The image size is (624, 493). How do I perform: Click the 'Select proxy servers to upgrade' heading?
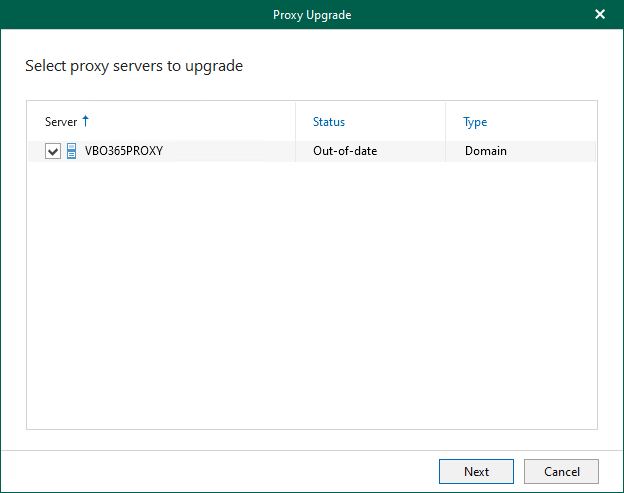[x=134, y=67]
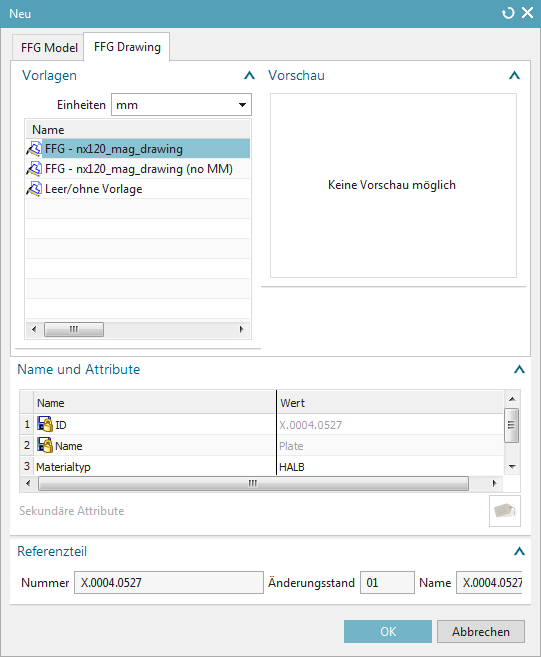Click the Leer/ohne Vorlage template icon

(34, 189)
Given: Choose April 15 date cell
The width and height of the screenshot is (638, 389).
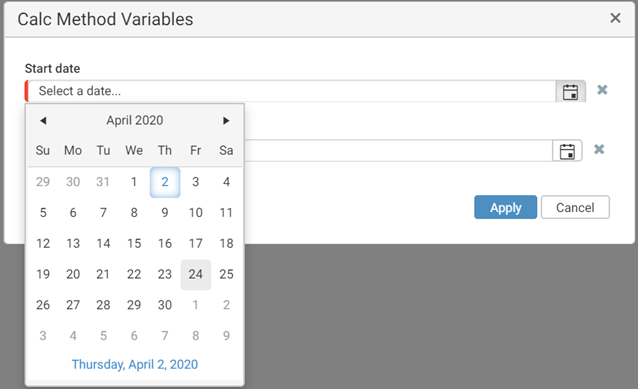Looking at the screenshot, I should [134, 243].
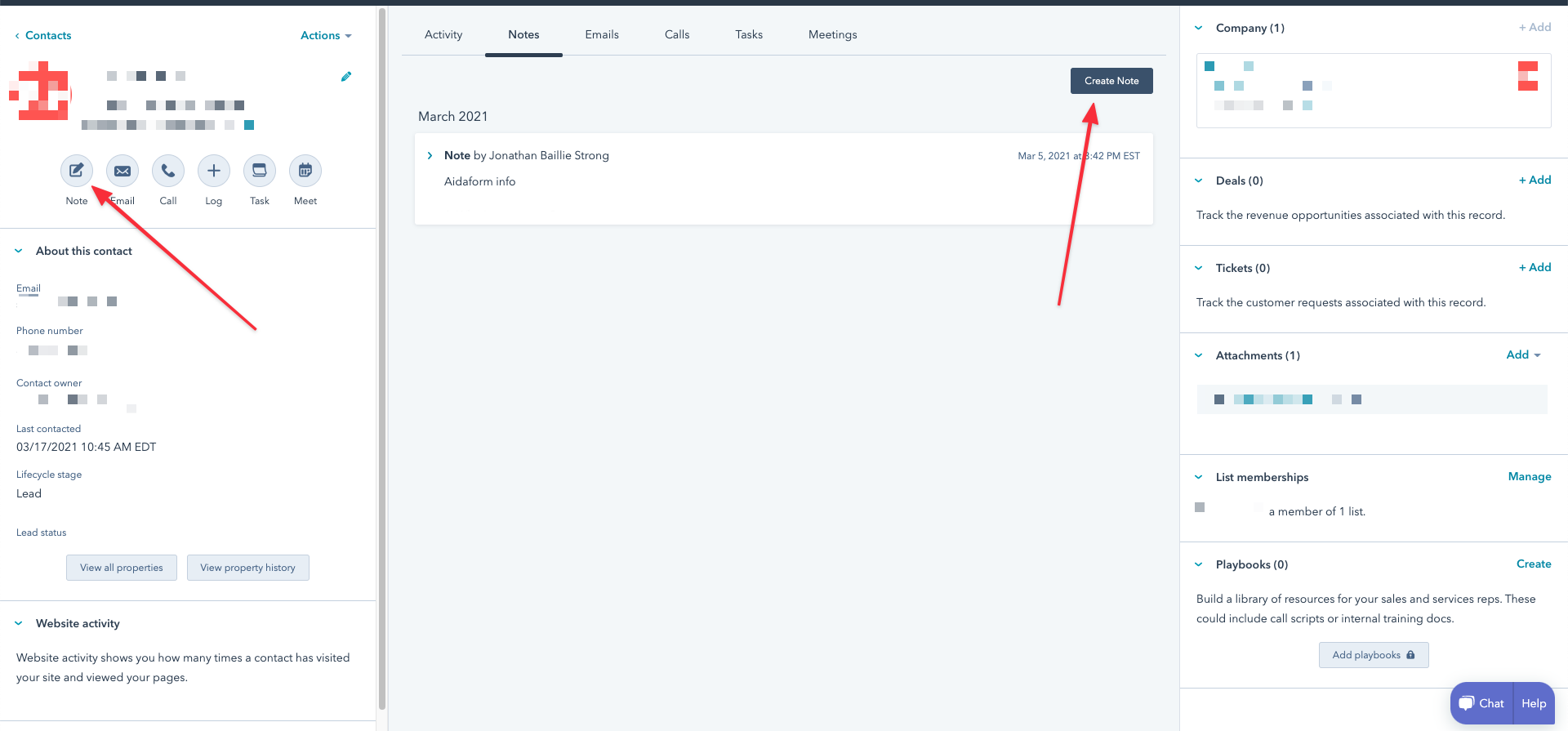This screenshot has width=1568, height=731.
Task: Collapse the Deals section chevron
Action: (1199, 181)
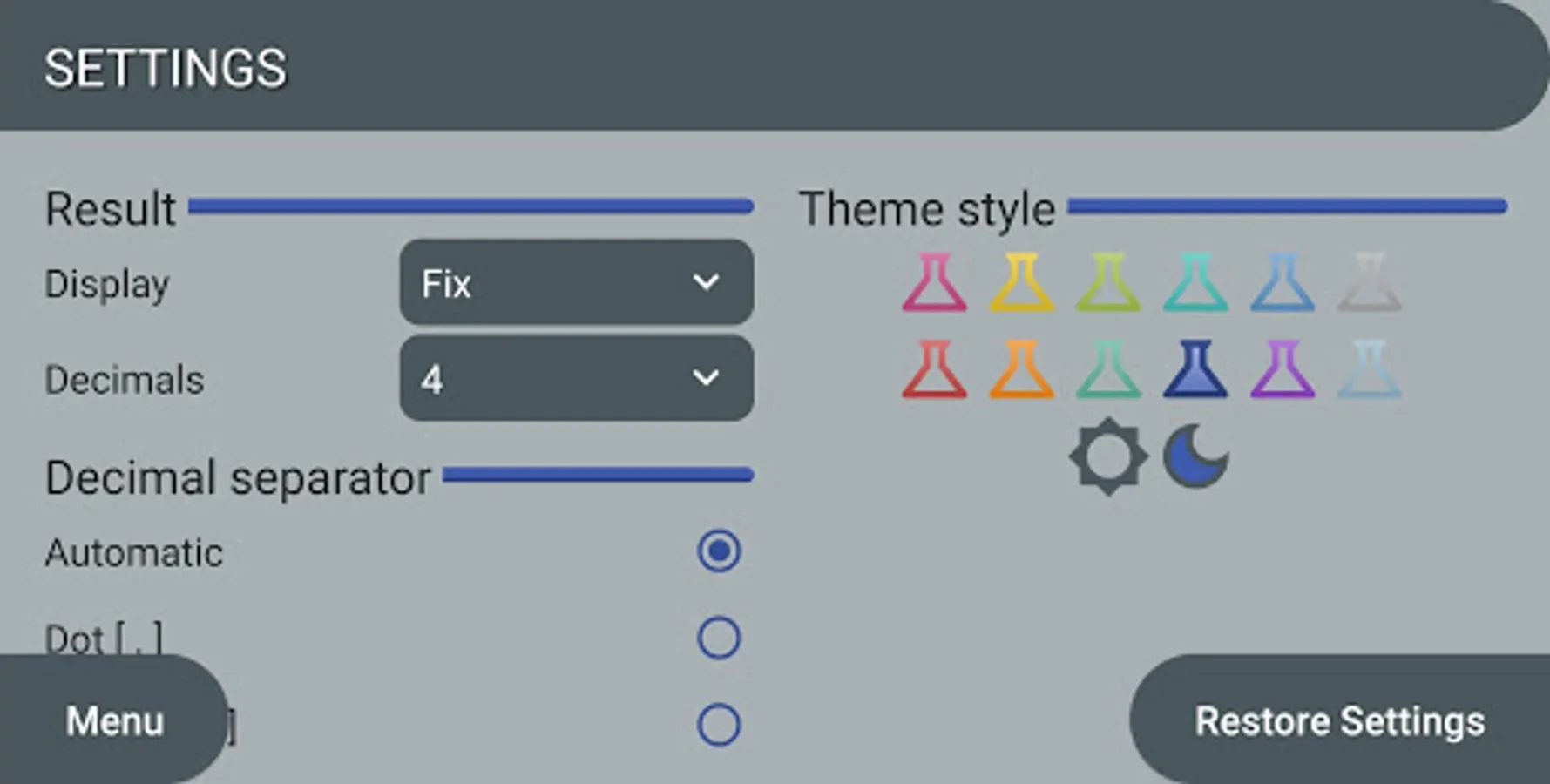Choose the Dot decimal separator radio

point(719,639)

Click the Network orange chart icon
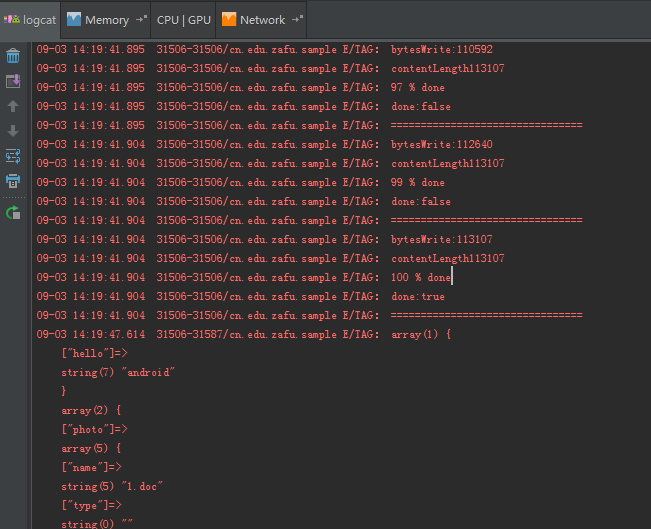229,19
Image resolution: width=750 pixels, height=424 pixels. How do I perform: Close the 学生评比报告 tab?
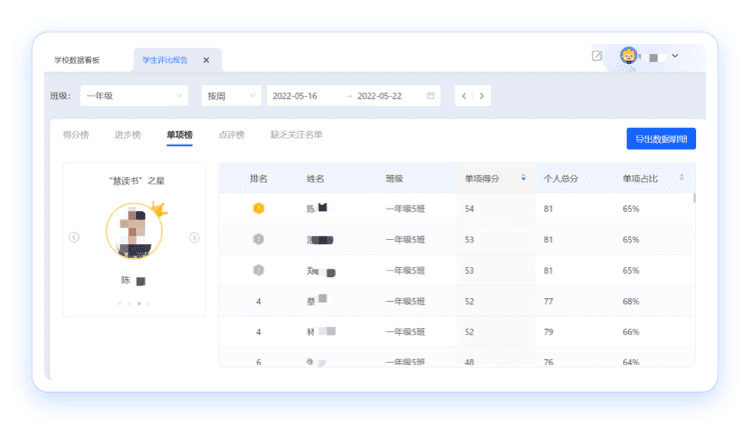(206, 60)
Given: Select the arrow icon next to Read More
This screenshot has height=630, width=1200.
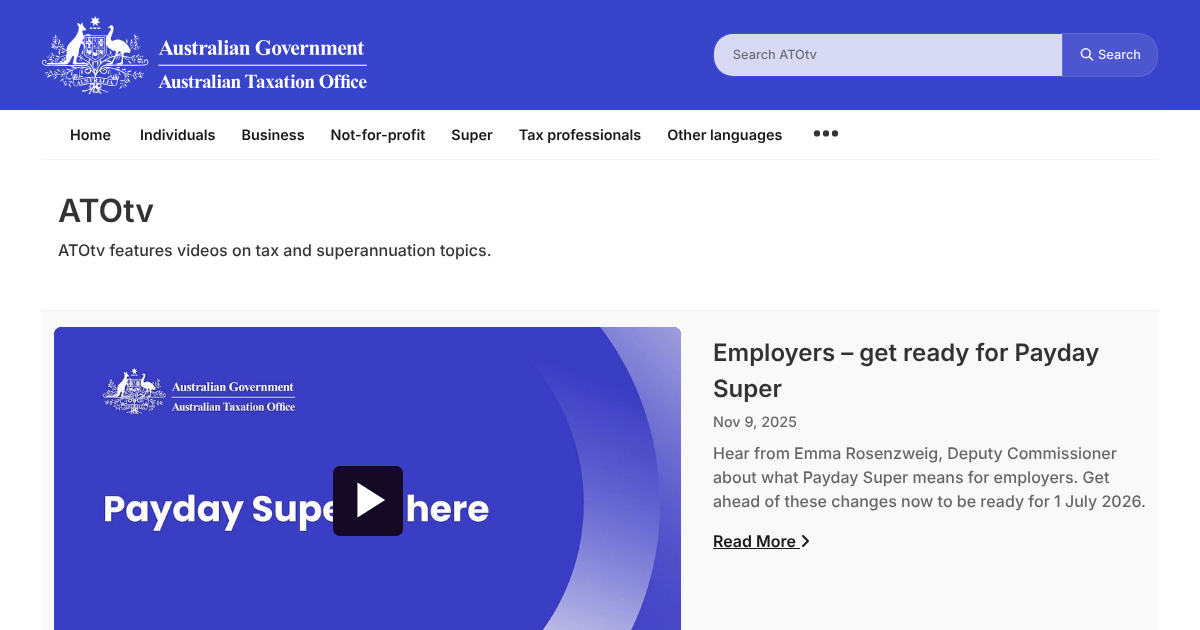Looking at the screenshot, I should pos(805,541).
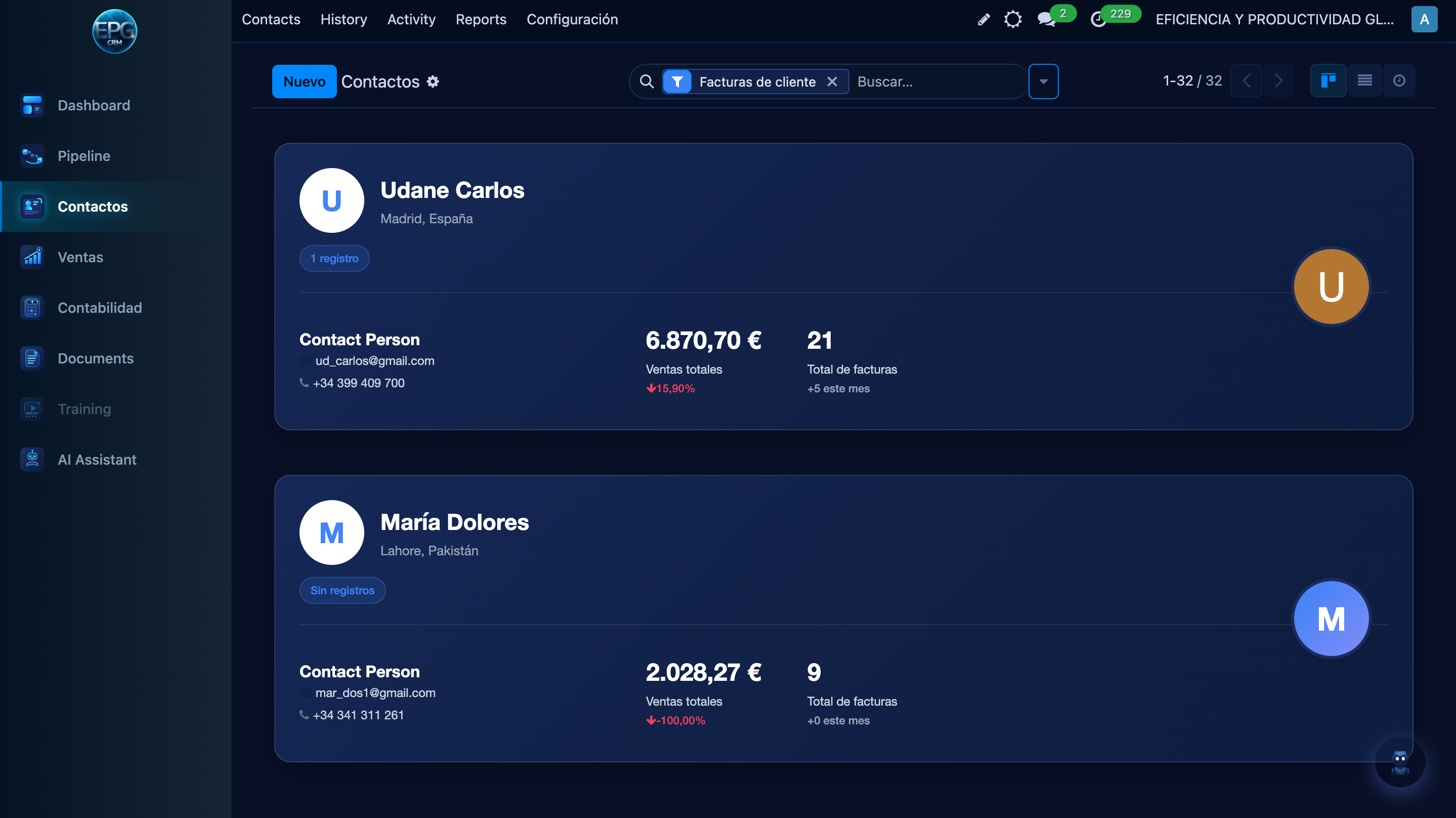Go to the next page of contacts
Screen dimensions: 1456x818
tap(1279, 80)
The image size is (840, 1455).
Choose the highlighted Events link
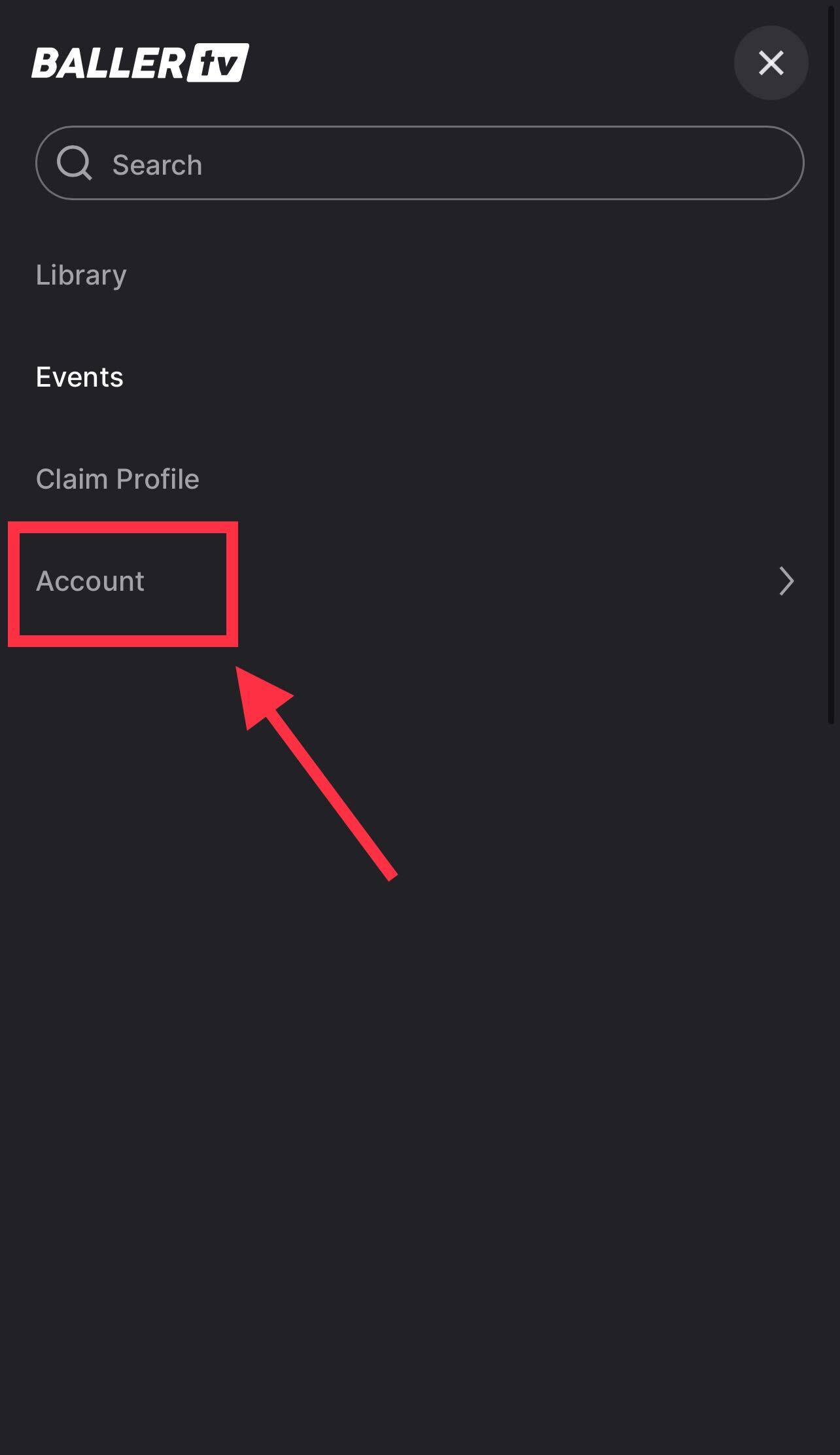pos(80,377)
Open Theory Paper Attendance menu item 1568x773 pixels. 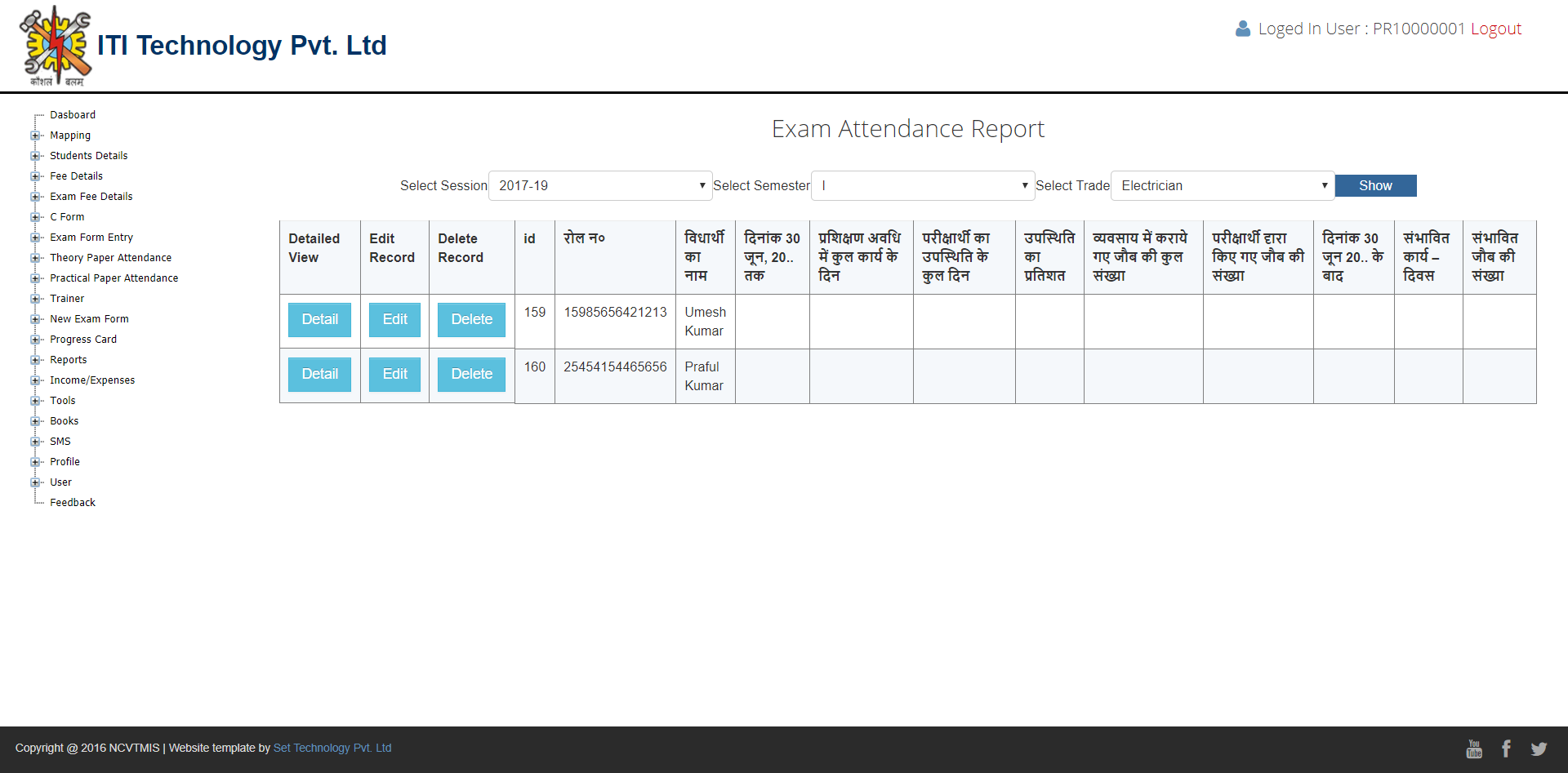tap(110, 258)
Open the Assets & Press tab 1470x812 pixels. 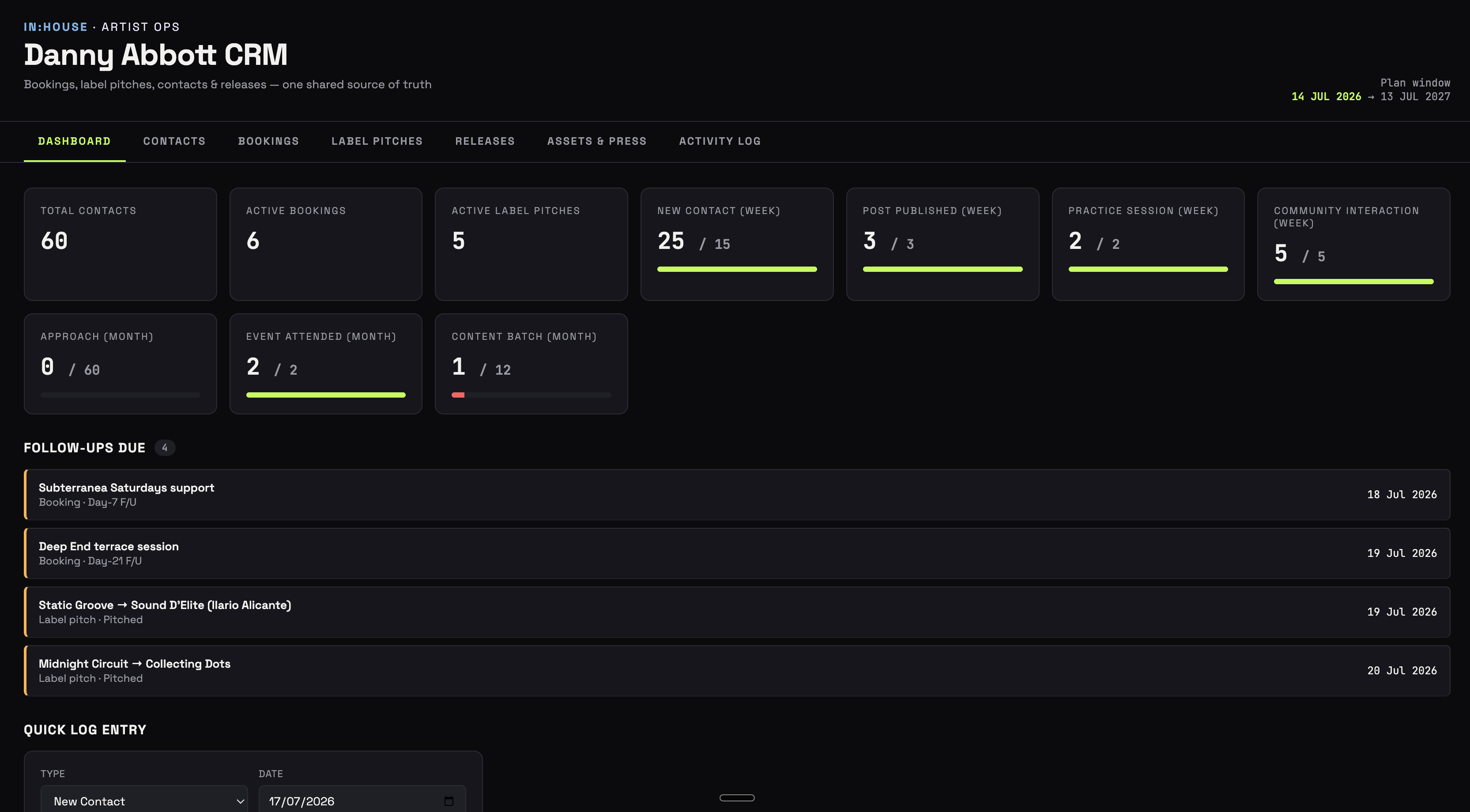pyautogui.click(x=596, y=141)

DO THIS =
Count the lines above that contain the string "size", with case mattering, and reply with the number alone.

ANSWER TO THIS TASK =
2